Business Day (Johannesburg)

Africa: UN Upbeat As FDI in Africa Jumps 65 Percent

Johannesburg — THE United Nations (UN) expects African countries to produce economic growth of 5,5% this year, following a year in which there was a 65% leap in the amount of foreign direct investment (FDI) into the continent.

These were key findings of the UN's World Economic Situation and Prospects report, which showed that as growth in Africa increased from 5,1% in 2004, foreign direct investment climbed to $30bn from $18bn.

However, even though the UN presented a relatively upbeat picture of Africa's improving economies, it warned that these growth rates may still not be fast enough to meet the Millennium Development Goal of halving poverty by 2015.

"The aggregate rate of growth has remained below 7%, which the Economic Commission for Africa and World Bank estimates as the minimum" needed to meet these goals, it said.

This is despite the fact that Africa's 5,1% growth exceeded the overall 3% global growth.

But the increased levels of FDI, which typically see overseas companies buying into local operations, are an important aid to increasing growth in Africa.

There is still some scope for FDI into Africa to expand because, despite last year's 65% gain, the continent still only gets about 11% of the $278bn in FDI going to developing countries.

The UN said that efforts like the African Peer Review Mechanism "will (hopefully) eventually confirm Africa as a desirable destination for FDI".

There were a number of reasons for Africa's improved economic performance last year, including progress in macroeconomic reforms and greater political stability.

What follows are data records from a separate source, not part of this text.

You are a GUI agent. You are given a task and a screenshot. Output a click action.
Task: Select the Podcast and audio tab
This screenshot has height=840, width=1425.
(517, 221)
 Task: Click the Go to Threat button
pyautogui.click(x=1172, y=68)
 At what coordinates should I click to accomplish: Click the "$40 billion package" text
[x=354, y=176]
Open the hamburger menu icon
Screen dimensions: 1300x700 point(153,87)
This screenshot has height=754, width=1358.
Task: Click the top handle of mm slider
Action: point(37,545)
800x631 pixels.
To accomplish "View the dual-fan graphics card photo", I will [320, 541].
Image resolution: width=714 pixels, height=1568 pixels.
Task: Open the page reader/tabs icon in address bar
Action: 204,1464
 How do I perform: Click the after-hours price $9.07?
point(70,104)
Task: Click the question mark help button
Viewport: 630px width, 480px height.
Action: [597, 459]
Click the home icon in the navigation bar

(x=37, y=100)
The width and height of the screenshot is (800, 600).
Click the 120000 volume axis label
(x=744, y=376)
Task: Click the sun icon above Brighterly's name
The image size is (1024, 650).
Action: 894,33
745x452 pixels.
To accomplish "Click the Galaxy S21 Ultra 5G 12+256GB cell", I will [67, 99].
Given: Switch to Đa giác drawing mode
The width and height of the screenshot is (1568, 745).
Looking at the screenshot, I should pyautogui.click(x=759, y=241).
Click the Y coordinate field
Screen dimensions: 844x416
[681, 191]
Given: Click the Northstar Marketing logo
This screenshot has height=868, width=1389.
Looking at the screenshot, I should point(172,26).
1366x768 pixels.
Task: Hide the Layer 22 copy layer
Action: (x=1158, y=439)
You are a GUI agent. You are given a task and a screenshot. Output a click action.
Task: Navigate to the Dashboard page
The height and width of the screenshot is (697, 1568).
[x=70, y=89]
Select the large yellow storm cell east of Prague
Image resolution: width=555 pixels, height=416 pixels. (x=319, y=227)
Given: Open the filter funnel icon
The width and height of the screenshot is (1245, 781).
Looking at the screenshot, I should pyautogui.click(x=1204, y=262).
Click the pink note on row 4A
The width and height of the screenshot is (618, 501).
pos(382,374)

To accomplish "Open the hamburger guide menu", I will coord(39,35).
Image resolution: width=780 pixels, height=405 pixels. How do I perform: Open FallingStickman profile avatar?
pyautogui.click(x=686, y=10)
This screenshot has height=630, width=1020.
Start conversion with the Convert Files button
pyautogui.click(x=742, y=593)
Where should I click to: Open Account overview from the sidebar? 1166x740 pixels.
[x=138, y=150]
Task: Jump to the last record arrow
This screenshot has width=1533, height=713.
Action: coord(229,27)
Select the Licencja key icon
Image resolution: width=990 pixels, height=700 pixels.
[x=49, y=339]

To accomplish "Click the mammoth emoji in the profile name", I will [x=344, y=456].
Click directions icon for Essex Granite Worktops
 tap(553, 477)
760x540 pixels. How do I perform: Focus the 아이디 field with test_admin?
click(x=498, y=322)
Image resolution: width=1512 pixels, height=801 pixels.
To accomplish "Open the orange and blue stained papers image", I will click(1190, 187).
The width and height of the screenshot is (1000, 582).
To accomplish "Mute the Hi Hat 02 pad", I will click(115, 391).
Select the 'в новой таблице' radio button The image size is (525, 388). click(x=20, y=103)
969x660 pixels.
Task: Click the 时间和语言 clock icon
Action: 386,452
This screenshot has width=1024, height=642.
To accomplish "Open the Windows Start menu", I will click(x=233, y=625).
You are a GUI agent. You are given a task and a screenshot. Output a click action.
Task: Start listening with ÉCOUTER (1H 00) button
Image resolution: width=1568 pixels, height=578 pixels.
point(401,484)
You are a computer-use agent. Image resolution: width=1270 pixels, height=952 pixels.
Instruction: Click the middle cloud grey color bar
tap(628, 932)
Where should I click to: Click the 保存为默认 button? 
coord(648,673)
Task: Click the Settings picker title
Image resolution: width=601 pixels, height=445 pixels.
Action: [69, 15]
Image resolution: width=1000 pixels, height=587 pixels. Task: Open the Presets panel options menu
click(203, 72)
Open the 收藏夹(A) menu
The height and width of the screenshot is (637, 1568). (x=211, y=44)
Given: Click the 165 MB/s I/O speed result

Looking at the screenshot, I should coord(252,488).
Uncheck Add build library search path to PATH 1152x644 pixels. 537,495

The best performers were Angola and Chad, which saw their economies grow at close to 15%, while the Côte d'Ivoire, Seychelles and Zimbabwe saw their economies contract the most.

The UN said SA's economic growth remained stable, but raised concerns about its unemployment rate, which Statistics SA said this week had grown to 26,7% in the year to September.

"The high unemployment rate remains a major challenge and was further complicated in 2005 by an ... influx of illegal and unskilled workers from neighbouring countries and a large outflow of skilled workers, constituting a 'brain drain'," it said.

African countries reliant on textile and clothing exports also took a hit last year, due partly to competition from China and low-cost Asian suppliers. "The value of sub-Saharan textile and apparel exports dropped by 11% (last year)," it said.